I have an happy, wonderful, almost 5 year old boy who was diagnosed 2 years ago (High Functioning on paper, but they told us Asperger's verbally - at this point, I really don't care about the label). He talks extremely well (since he was 1 1/2 yrs)but everything revolves around his obsession with animals. He can respond when I ask him about what he wants to eat, play with, which books to read, what he wants to do, etc. But, if I ask him anything of a social nature, I get "the duck and the cow","panda begins with the letter..." or some other comment about an animal that has nothing to do with what I'm talking about. Even when I try to have a conversation about animals with him, we can't connect(other than me asking/quizing him questions which he usually gets right). I've spoken to a couple of High functioning and Asperger's kids a little older than my son and they all seem to able to have a conversation that actually makes sense (although their speech was a bit strange). Can anyone out there relate? At what age did things turn around for your child or if it hasn't happen yet, does this mean I never have a "real" conversation with my boy? He will begin school next September (regular classes with a one-to-one aid - we hope)and I every time I think about it, I break down. Speaking of breaking down, I just watch the clip of this movie, and when Adam said that he's been called every bad word and that it made him feel like he wanted to die, I actually felt so much pain, I wanted to die. I'm planning to watch the show tommorow night but don't know if I can handle it if its too powerfullike the clip.

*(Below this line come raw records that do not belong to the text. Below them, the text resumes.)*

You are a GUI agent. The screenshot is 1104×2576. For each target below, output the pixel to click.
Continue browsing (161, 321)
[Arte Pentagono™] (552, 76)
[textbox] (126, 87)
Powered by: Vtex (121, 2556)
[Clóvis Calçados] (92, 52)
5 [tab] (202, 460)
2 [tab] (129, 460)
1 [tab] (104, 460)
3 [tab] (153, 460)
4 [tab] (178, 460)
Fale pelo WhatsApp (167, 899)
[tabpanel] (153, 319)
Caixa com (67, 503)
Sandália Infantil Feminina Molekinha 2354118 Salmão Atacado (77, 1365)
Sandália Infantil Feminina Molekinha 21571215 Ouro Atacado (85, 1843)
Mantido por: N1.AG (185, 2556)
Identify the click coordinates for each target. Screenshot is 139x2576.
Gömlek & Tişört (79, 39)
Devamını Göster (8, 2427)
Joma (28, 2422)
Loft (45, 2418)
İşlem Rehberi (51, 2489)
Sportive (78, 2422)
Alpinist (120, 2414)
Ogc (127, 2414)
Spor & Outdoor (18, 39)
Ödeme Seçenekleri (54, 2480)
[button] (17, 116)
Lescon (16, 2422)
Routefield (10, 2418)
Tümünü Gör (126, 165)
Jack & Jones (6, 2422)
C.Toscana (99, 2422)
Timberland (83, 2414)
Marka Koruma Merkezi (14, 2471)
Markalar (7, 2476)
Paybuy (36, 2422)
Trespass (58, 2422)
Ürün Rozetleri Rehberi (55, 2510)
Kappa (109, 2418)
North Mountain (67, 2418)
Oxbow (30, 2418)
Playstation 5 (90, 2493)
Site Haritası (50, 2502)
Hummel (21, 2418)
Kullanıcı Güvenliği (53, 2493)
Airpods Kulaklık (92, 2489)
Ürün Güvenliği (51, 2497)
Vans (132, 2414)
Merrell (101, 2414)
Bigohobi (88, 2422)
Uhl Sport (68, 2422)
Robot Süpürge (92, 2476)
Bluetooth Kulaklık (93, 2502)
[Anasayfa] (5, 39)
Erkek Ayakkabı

I really hear what you are

I really hear what you are saying. My son was very much the same way, although he is 12 now, and we just got the DX 2 weeks ago. when he was 5, he was a Thomas Loving Aspie, he had watched the shows 24/7, and would model all his play and behaviors after the show. I still remember being told "You are not being a very nice engine!" Or "that boy is a useful engine!" He just did not relate to the fact that people where not "engines"! (LoL!) From 4/5/6/7/8 years of age, he could not tell me about his day. "how was your day?" Response: "Good". Very clipped, single world. Prompts for more info, would usually lead to getting a canned response, of some event that happend weeks ago. We would say "Honey, that happend 3 weeks ago, what did you do "TODAY?" And he just could not reply. It was not until he was 11, that the communication really started to flow. It improved a little year over year from age 8. However at 11, the stories started to come flooding in! Along with Current Events, came events that happend as much as 6 years earlier. It made me cry, as I heard "his story for the very first time". I would take each story and hold it close to my heart. I would let him know "I wish you told me that when it happened, I would have been able to help you, that is why you have to tell me about these sorts of things when they happen". He still has problems, but we where able to return him to school this year, and he was able to keep us up to date on things, give or take a week. He had a lot of problems with bullying, and we where able to advocate for him. Give him time. Try to model conversations for him. See if you have social skills classes available. But calling him out on it, or trying to force him before he is ready, will only cause the door to close more firmly. The only thing I wonder if it may help, is a program like kidspirations. (www.inspirations.com) it is a mapping software, with lots of pictures. Maybe with the pictures, and fun computer format, and the fact you can download images to your computer (you could use animal catroons with facial experessions for example) maybe, just maybe, he might connect with that, and make storyboards of his day, or other things you want to communicate about. I use Inspirations a lot with my 12 year old (the version for older kids) and it has made a world of difference for him. Best wishes! Amanda

Graham here,

It will happen. Relax. Just be patient and don't be affraid to give him feed back later on. My mom was there with me and things are just fine now. I'm 20 years old and my ability to converse has greatly improved.